Produce a word-for-word copy of the line that contains "Instagram (310, 1156)" and each line after it through the end of the material, omitting pictures and all other lines.
----- Information supplied
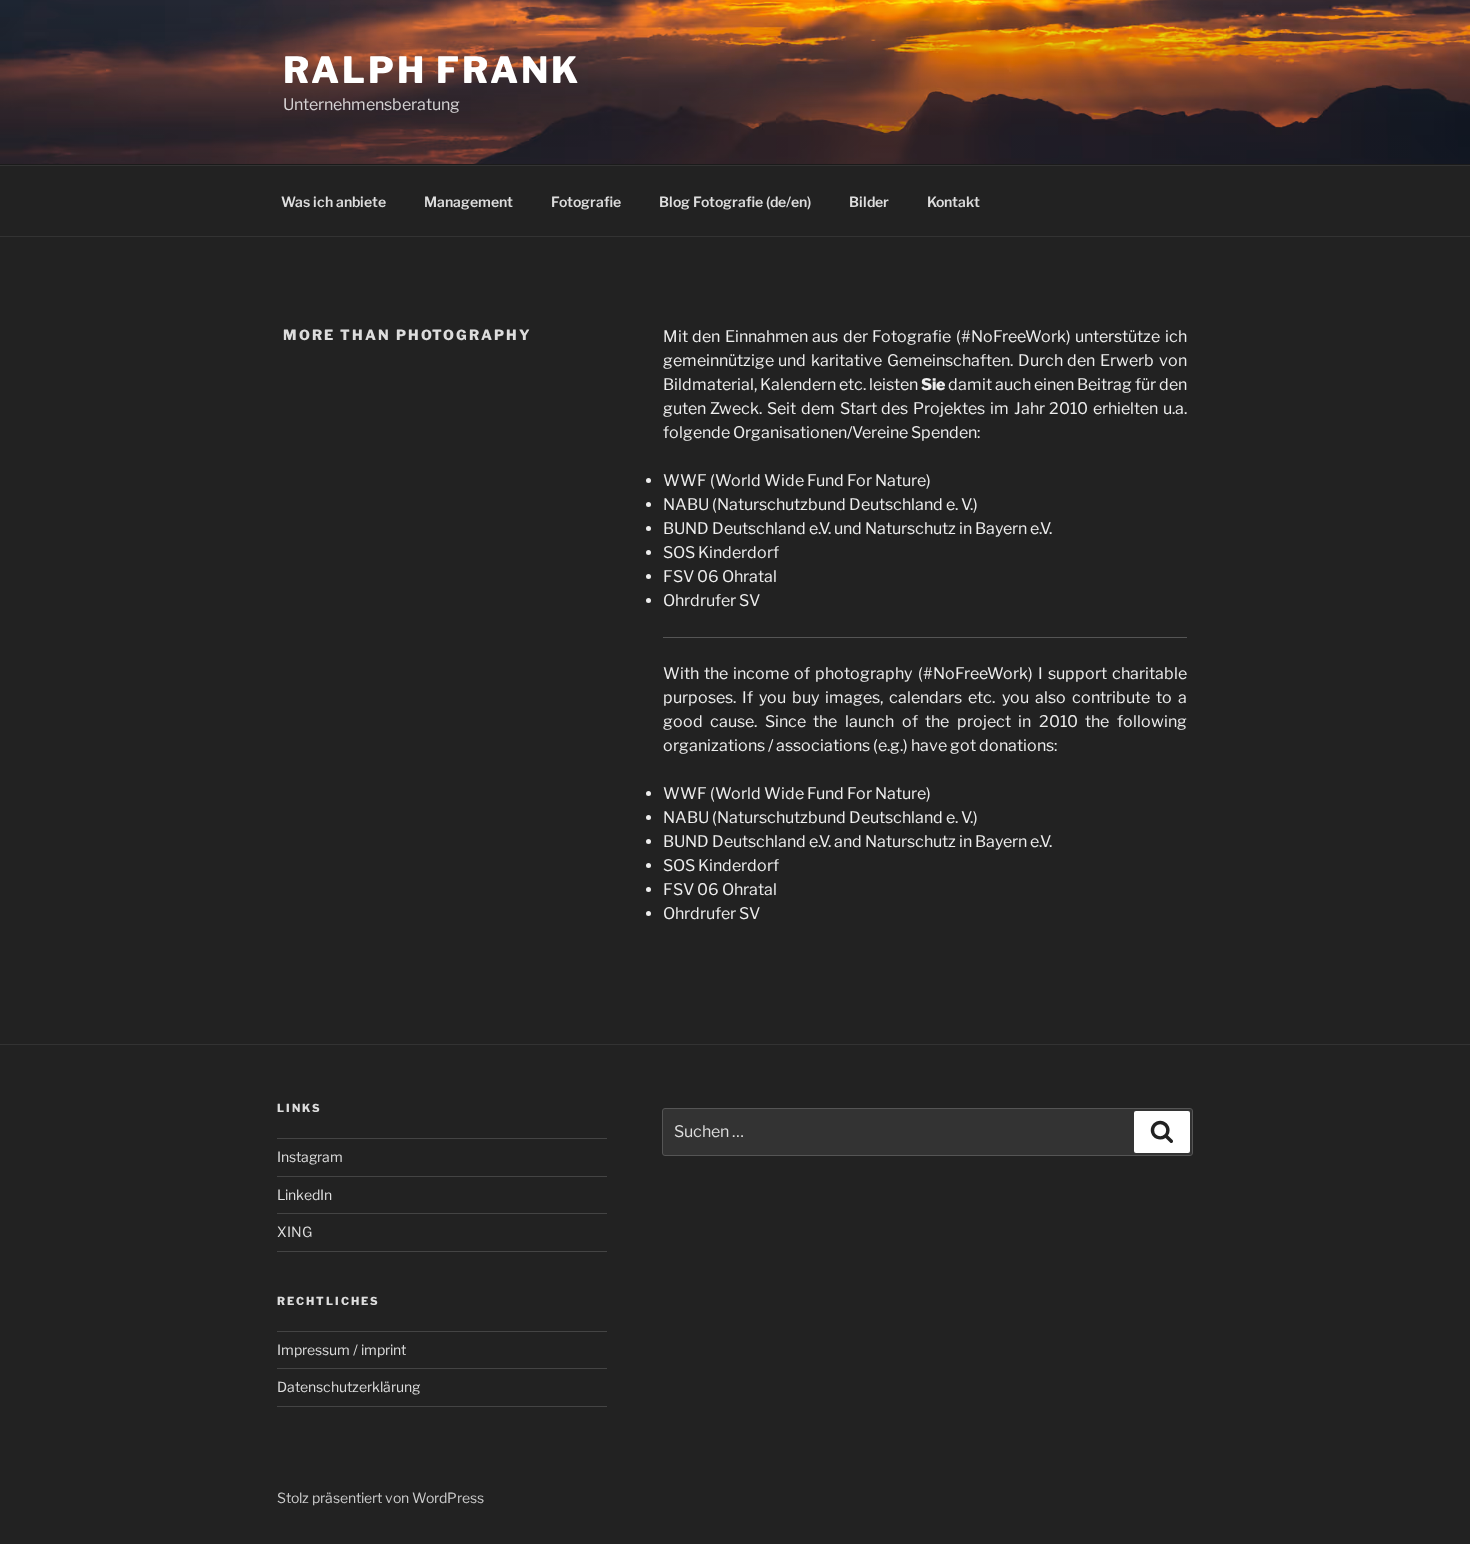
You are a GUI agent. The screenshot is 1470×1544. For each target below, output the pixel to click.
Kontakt (953, 201)
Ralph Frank (432, 70)
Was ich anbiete (333, 201)
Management (468, 201)
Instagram (310, 1156)
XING (294, 1231)
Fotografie (586, 201)
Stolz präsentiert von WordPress (380, 1497)
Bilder (869, 201)
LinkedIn (304, 1194)
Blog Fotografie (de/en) (735, 201)
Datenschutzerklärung (348, 1386)
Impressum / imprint (341, 1349)
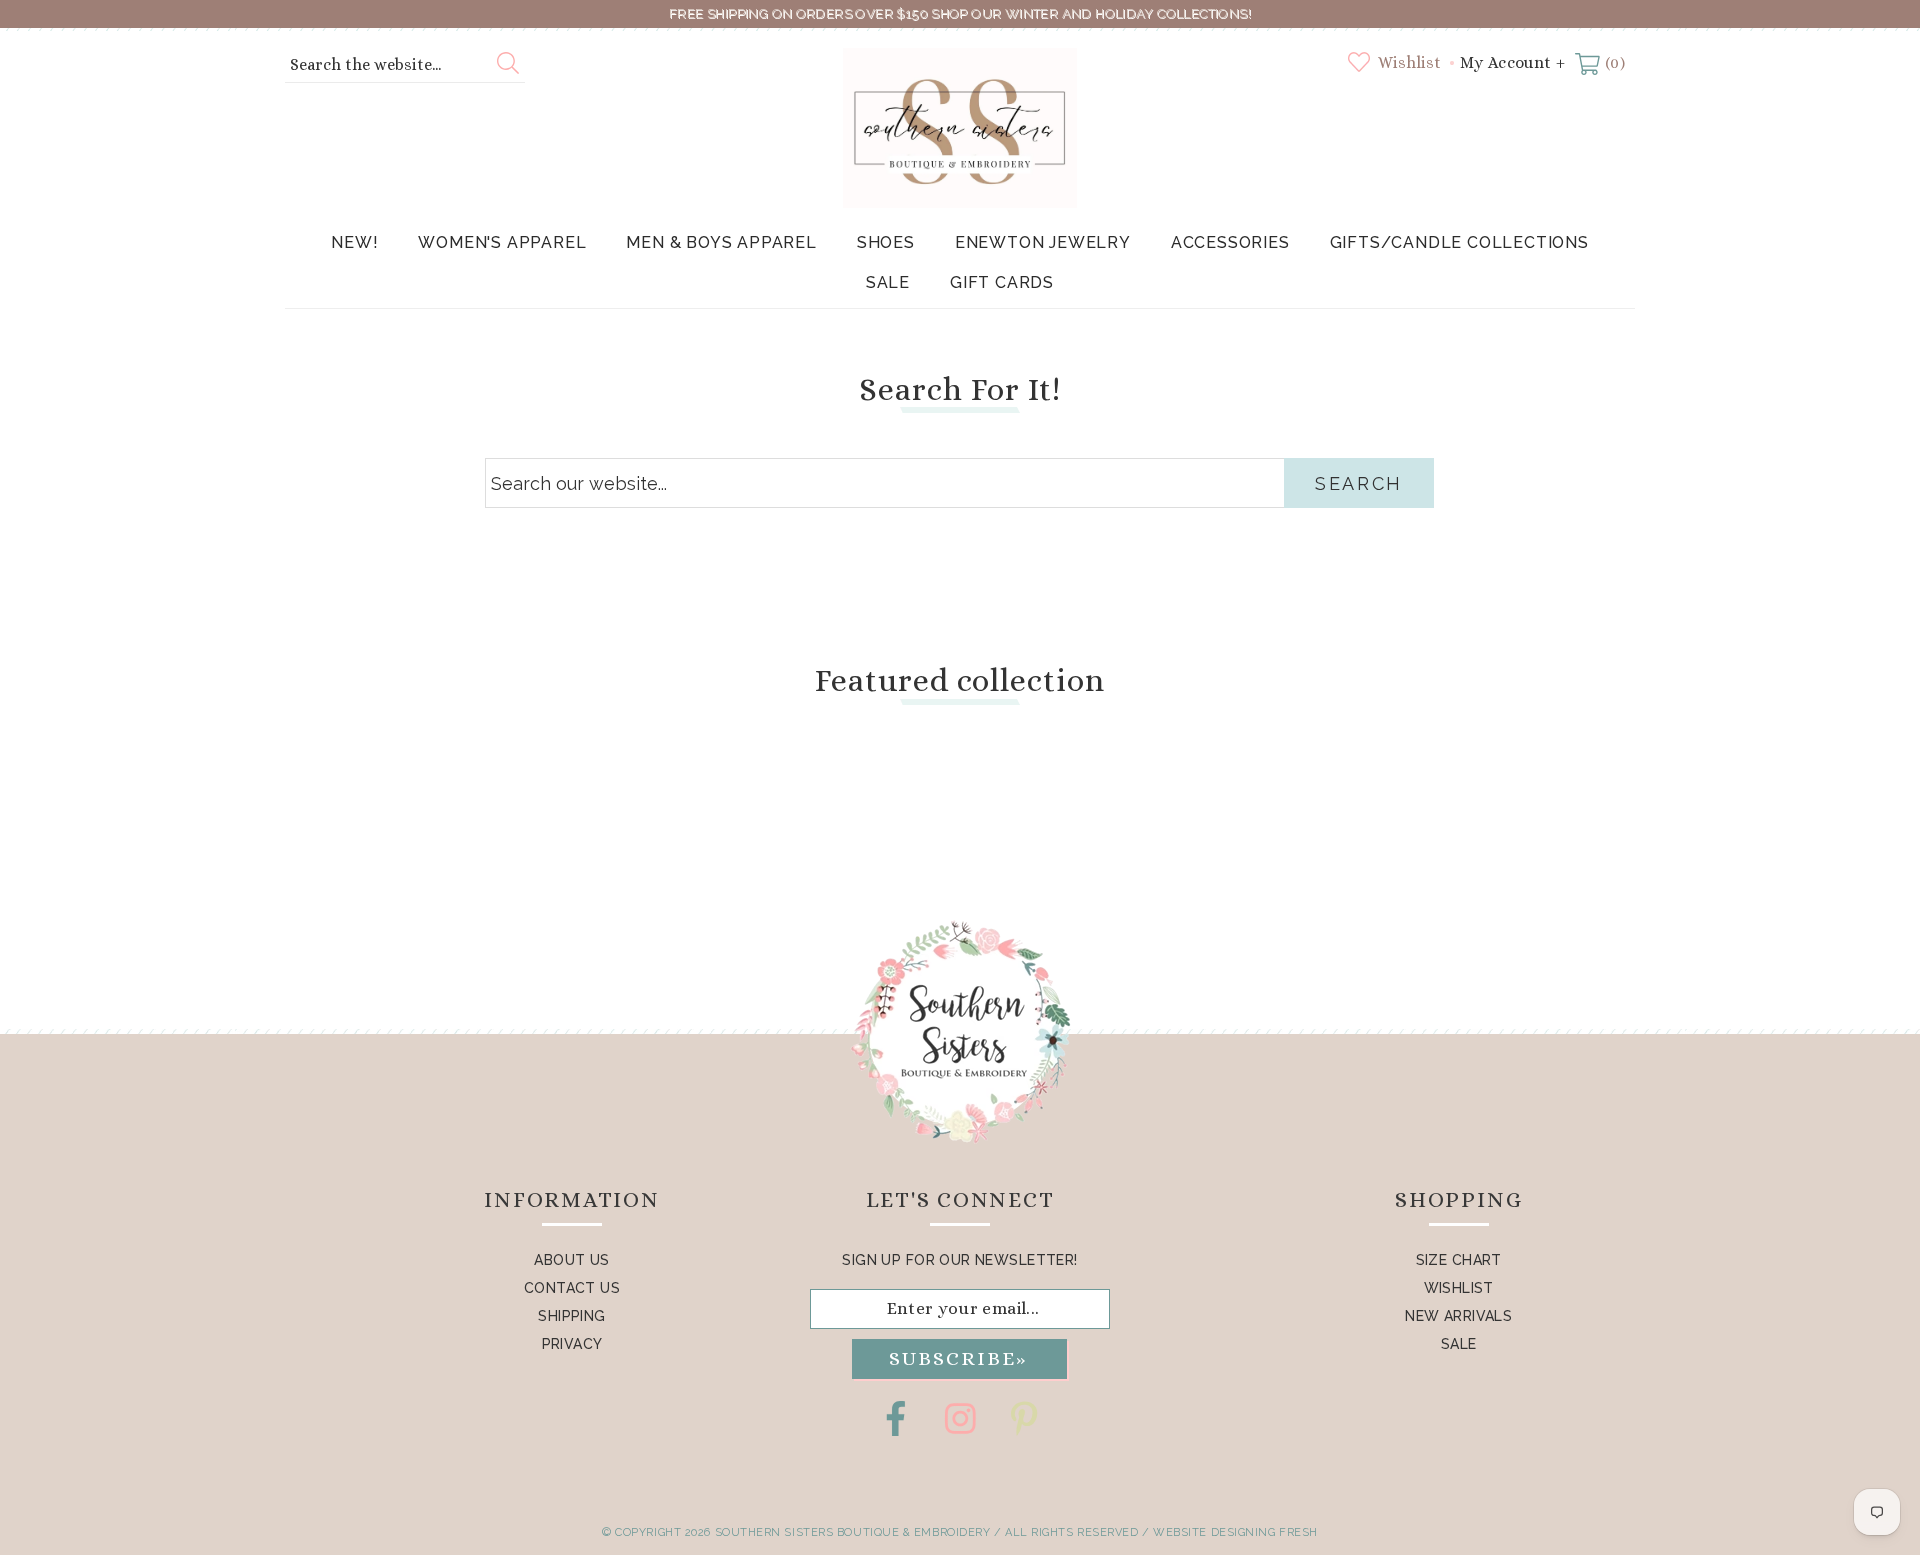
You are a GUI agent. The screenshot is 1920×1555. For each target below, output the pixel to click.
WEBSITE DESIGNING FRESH (1235, 1532)
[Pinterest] (1024, 1418)
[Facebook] (896, 1418)
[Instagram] (960, 1418)
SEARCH (1359, 483)
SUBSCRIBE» (958, 1358)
----------
Answer box.
Instagram (310, 1156)
XING (294, 1231)
Fotografie (586, 201)
Stolz präsentiert von WordPress (380, 1497)
Bilder (869, 201)
LinkedIn (304, 1194)
Blog Fotografie (de/en) (735, 201)
Datenschutzerklärung (348, 1386)
Impressum / imprint (341, 1349)
You are a GUI agent. The screenshot is 1920×1555. For each target below, output the pixel to click.
WEBSITE DESIGNING FRESH (1235, 1532)
[Pinterest] (1024, 1418)
[Facebook] (896, 1418)
[Instagram] (960, 1418)
SEARCH (1359, 483)
SUBSCRIBE» (958, 1358)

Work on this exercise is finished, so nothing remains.